Home Forums *News Top Industry News August 14 – 18

    • Lauren Feldman

      Fierce Biotech Parexel picks pact with Partex to leverage AI for trials, drug development (August 17, 2023)

      Parexel, a global CRO, will collaborate with digital pharma platform provider Partex to leverage AI in pursuit of drug discovery and development of biotech as well as to streamline clinical trials.


      Science News Explores Stem cells can help build lab-grown organs that mimic real life (August 16, 2023)

      Stem cells can change into any of many different specialized cells. One type of stem cell is proving useful in making organoids. Known as human pluripotent stem cells, these start out as normal body cells. Scientists then reset them to a very early stage of development. That allows these cells to mature all over again, now into any type of needed cell. “It just blew my mind that you can take [pluripotent stem cells] and turn them into anything,” Smith says.  


      Genetic Engineering & Biotechnology News Humanized Animal Models Boost Translational Value (August 15, 2023)

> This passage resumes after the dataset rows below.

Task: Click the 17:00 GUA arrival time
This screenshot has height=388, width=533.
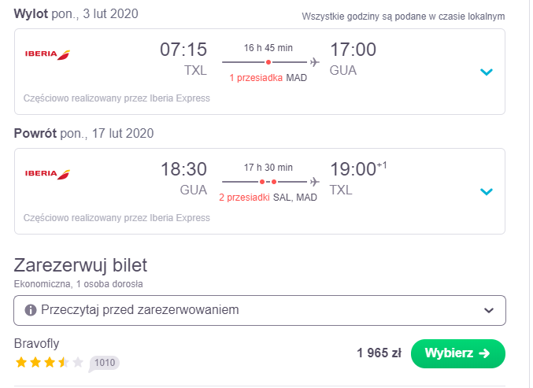Action: (353, 58)
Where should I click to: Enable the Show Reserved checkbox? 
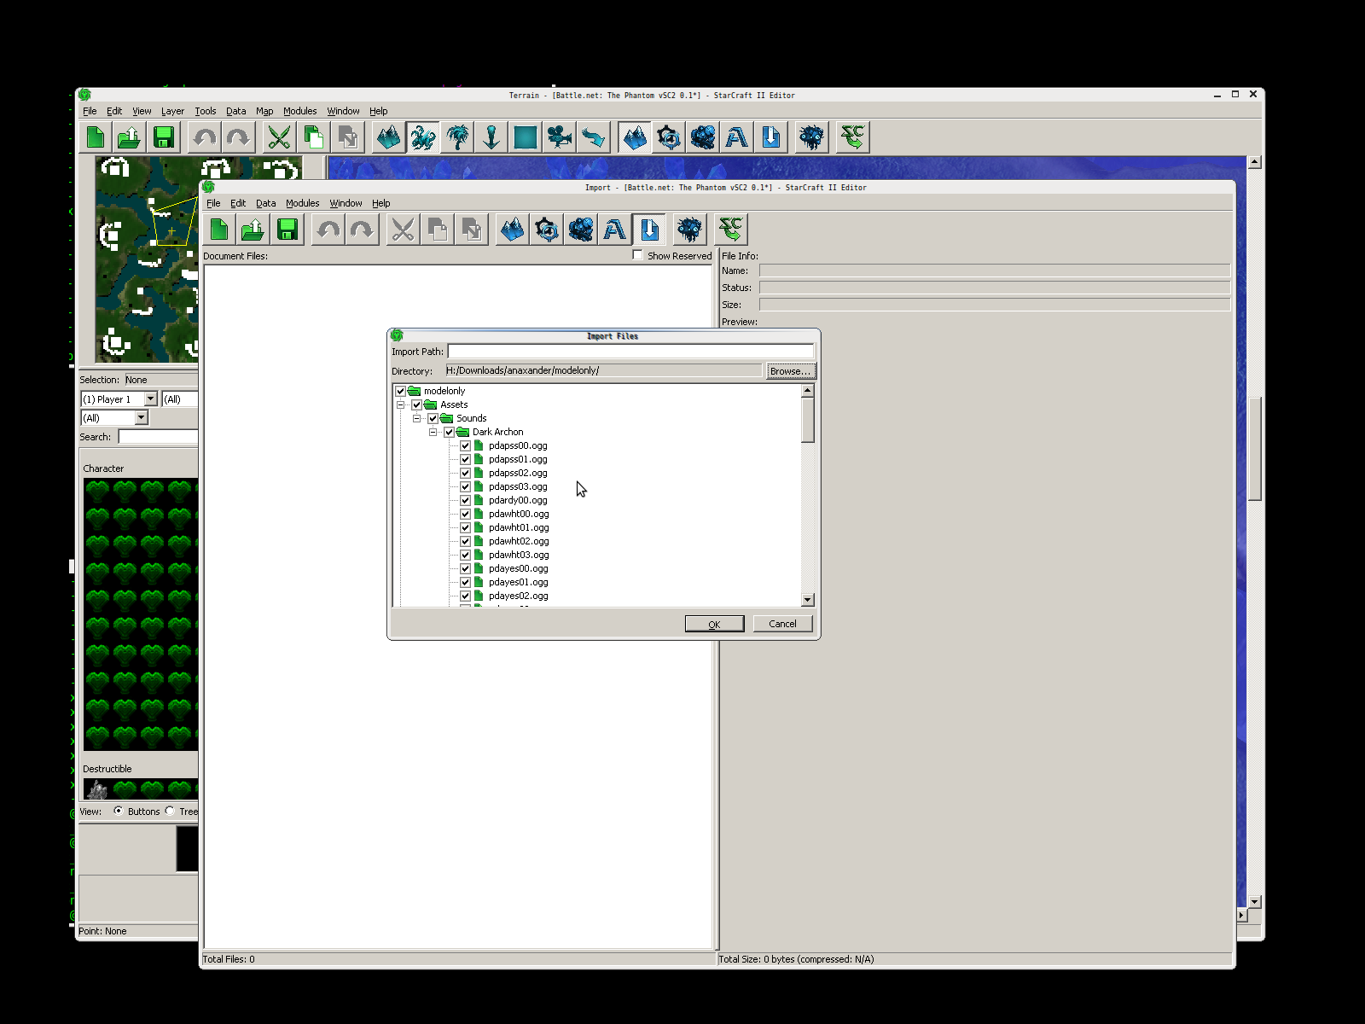tap(637, 255)
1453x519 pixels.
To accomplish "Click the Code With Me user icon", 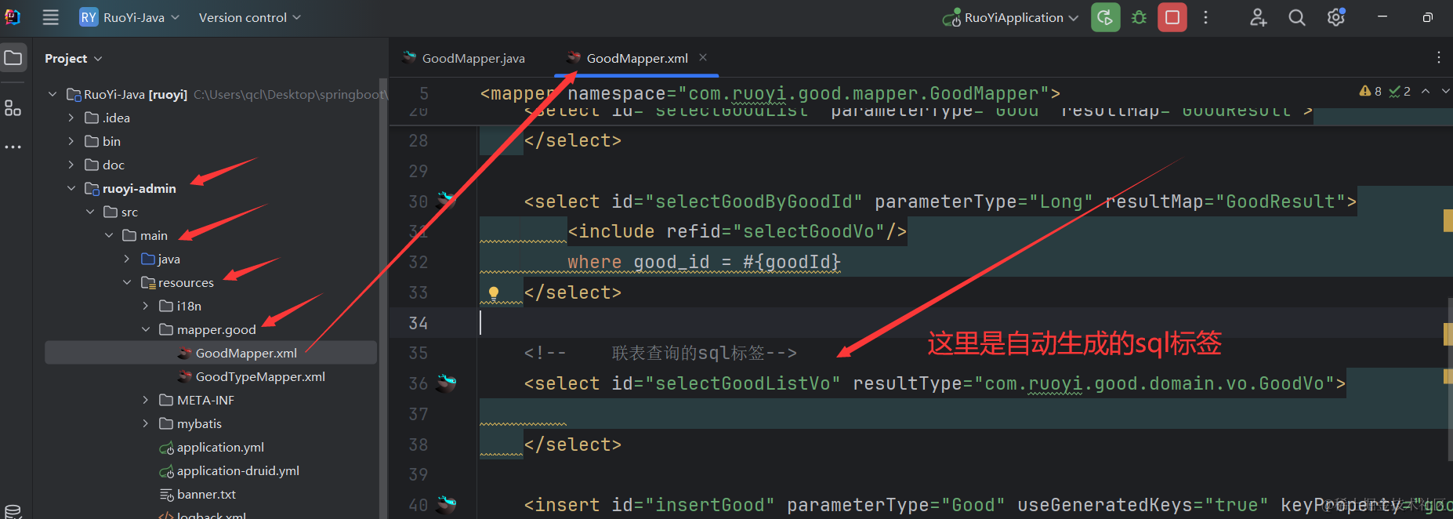I will 1258,17.
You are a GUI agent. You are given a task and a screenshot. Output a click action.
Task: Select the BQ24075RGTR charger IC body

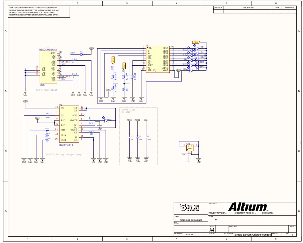tap(68, 124)
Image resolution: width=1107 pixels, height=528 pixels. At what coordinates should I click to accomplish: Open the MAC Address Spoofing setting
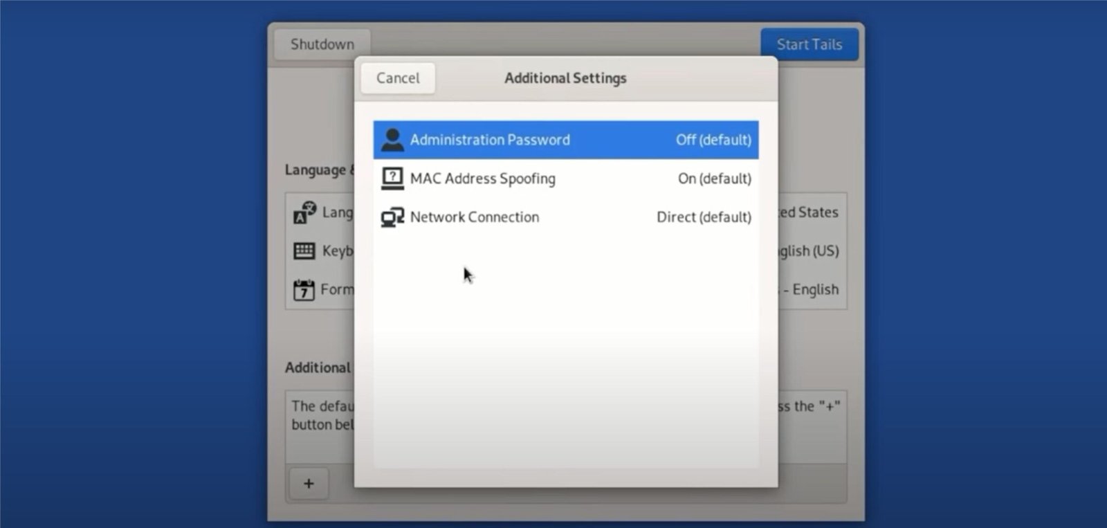point(482,179)
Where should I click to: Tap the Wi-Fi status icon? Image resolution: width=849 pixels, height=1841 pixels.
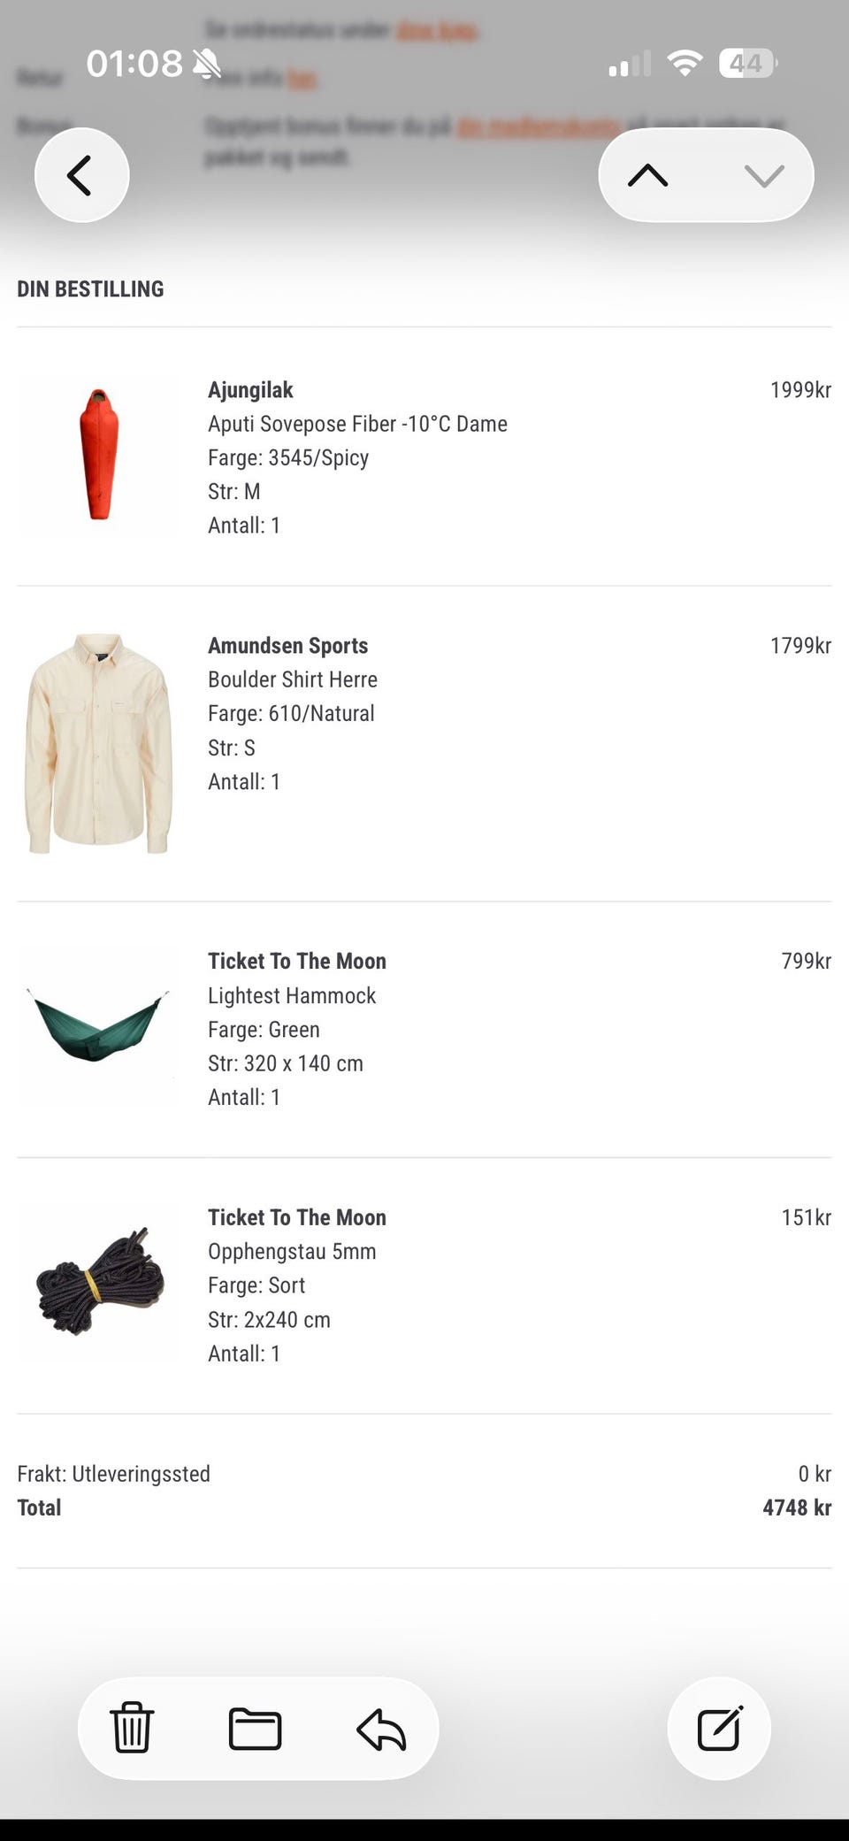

      Due to advancements in genetic engineering, small animal models are continuing to change in response to market needs. Model developers strive to better reflect the role of this important asset in both research and translational science through increased humanization of specific genes. Immuno-oncology, biologic drugs, and cell and gene therapies are some of the most important drivers of the humanization trend. As these models incorporate more human traits, they facilitate therapeutic drug development and provide more human-like responses. This in turn drives the market to request even more complex models, solidifying the humanization trend. GEN speaks with five leading small animal model developers to learn more about how they are responding to the market and regulatory forces.


      Fierce Biotech Are ‘living fillings’ the future of teeth restoration? Enamel-growing organoids could open up regenerative dentistry (August 15, 2023)

      It’s one of life’s hard truths: Once tooth enamel is gone, you can’t get it back. And while tooth tech has come a long way since the days of wooden dentures, there’s no regrowing lost teeth. But that may not be the case forever. In a new study published Aug. 14 in Development Cell, a research team led by scientists from the University of Washington School of Dentistry described how it used human stem cells to grow organoids, or 3D tissue cultures, that produce working enamel-producing ameloblasts.


      The Scientist Turning Organoids Inside Out (August 15, 2023)

      Recently, Julia Co and her colleagues published a paper that describes a rapid method to reverse the polarity of human gastrointestinal organoids.5 Through this protocol, researchers formed “apical-out” organoids, where the apical surface faces outwards towards the culture medium and is accessible for scientists to study epithelial barrier integrity, secretion, absorption, innate immune responses, and differentiation. To change organoid polarity, researchers first grow basolateral-out organoids and release them into suspension by depolymerizing the ECM proteins. As the organoids are no longer in contact with the ECM, their polarity becomes reversed. Scientists confirm this change to the apical-out morphology by immunostaining proteins with polarized distributions, such as labeling zonula occludens-1 for the apical tight junctions and β-catenin for the basolateral adherens junctions.